Given text:
April 8, 1865: Salmon P Chase autograph letter signed to George P. Denison

 AMs 527-8-3 p1 Salmon P Chase to George P Denison AMs 527-8-3 p2 Salmon P Chase to George P Denison AMs 527-8-3 p3 Salmon P Chase to George P Denison

Transcript:

Washington, April 8 1865

My dear Mr. Denison,

I have your letters & thank you for them. They interest me.

It is not difficult to understand Mr. Roskins failing or to appreciate them. Hardly any position, in itself unacceptable, can be more disprovable than that of a Judge obliged to process of his court overruled or set aside by military authority. There can be no excuse for such military action except overruling military necessity; but it is equally true that if such necessity exist in a time of war & especially in a State not yet cleared from insurrection, that necessity is itself the highest law. I do not understand Gen. Hurlbuts assertion anything different from this.

It is rumored here that General Banks has some answer for Mr. Lincoln that all the officers of the Government, who do not form the State Organization which has been created under his auspices shall be removed: and your name is mentioned in this category. I attach little importance to the rumor, which has not been confirmed from any responsible quarter. I know that it is not the desire of the President & it is much against the wishes of the Secretary of the Treasury to make changes where duties have been well performed.

And there certainly can be no public answer to such charges. That has not been affirmed even by rumor except General Banks’ wish to have the officers of the national Government a unit in the support of the National Organization; and as to that there can be little difference except what [arises?] upon the fitness of men & the great question of suffrage.

I wrote you that I thought Louisiana would find difficulty in admission growing out of this question. It found in the law insuferable; and next winter, unless some great change occurs in the current of opinion will still find insuferable.

I believe I wrote you about that at an interview with General Banks soon after I came here in December. I told him that this difficulty was probable & urged him to write himself & to induce the Senators& Representatives elect to write to the proper people in Louisiana & endeavor to prevail on the Legislature to put the colored people, in respect to suffrage on the same ground with the whites. I understood him to share in my general view & hoped that letter would be written as suggested. Probably I misunderstood him as no such letter so far as I have learned was written.

Information provided:
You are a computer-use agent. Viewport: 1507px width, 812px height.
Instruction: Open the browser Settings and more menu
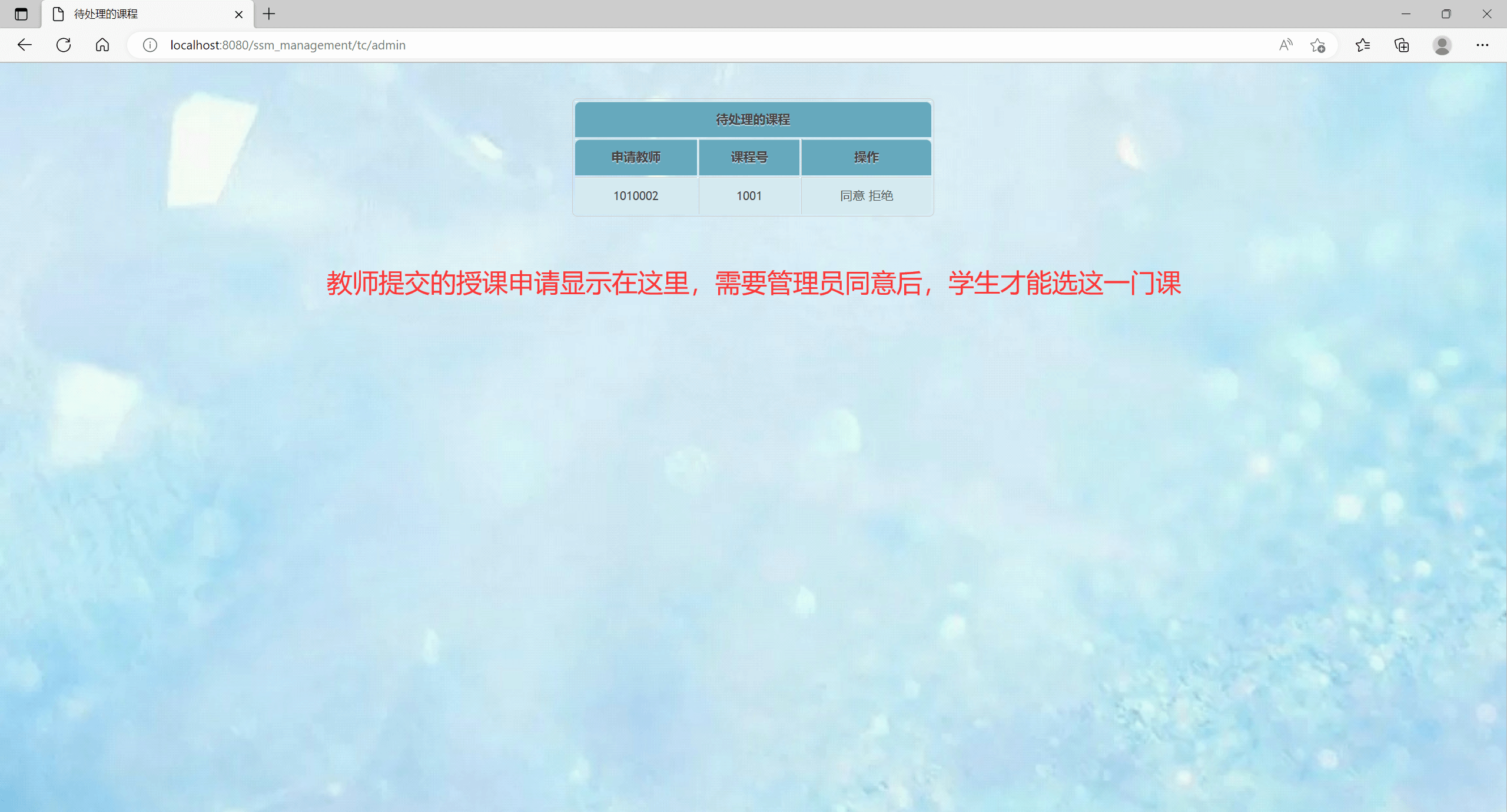[x=1482, y=45]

To do:
**a)** According to the Chase letter to Denison, where and on what date was it written?
**b)** Reproduce everything in the Chase letter to Denison from "I believe I" down to "learned was written.".
**c)** Resume the letter from Salmon P. Chase to George P. Denison, picking up after its final sentence.
The material above comes from a different source than the letter.

Responses to the exercise:
**a)** Washington, April 8, 1865.

**b)**
I believe I wrote you about that at an interview with General Banks soon after I came here in December. I told him that this difficulty was probable & urged him to write himself & to induce the Senators& Representatives elect to write to the proper people in Louisiana & endeavor to prevail on the Legislature to put the colored people, in respect to suffrage on the same ground with the whites. I understood him to share in my general view & hoped that letter would be written as suggested. Probably I misunderstood him as no such letter so far as I have learned was written.

**c)**
Had General Banks advised the [illeg.] an amendment to the admission bill, making admission dependent entirely an amendment of the Constitution or an act of the Legislature seeking universal suffrage, I have no doubt the bill would have been passed at once. The [poor?] republicans oppose the admission except under an overt statement of the importance of colored suffrage to the future security of loyal colored citizens and of the obligation of the nation to provide for the security as a condition of reconstruction. How General Banks saw the matter I dont know with any certainty. But I am only sure he did not do it as I did or his zeal for the Admission would have induced him to admit this [illeg.] to them when votes were needed for that object.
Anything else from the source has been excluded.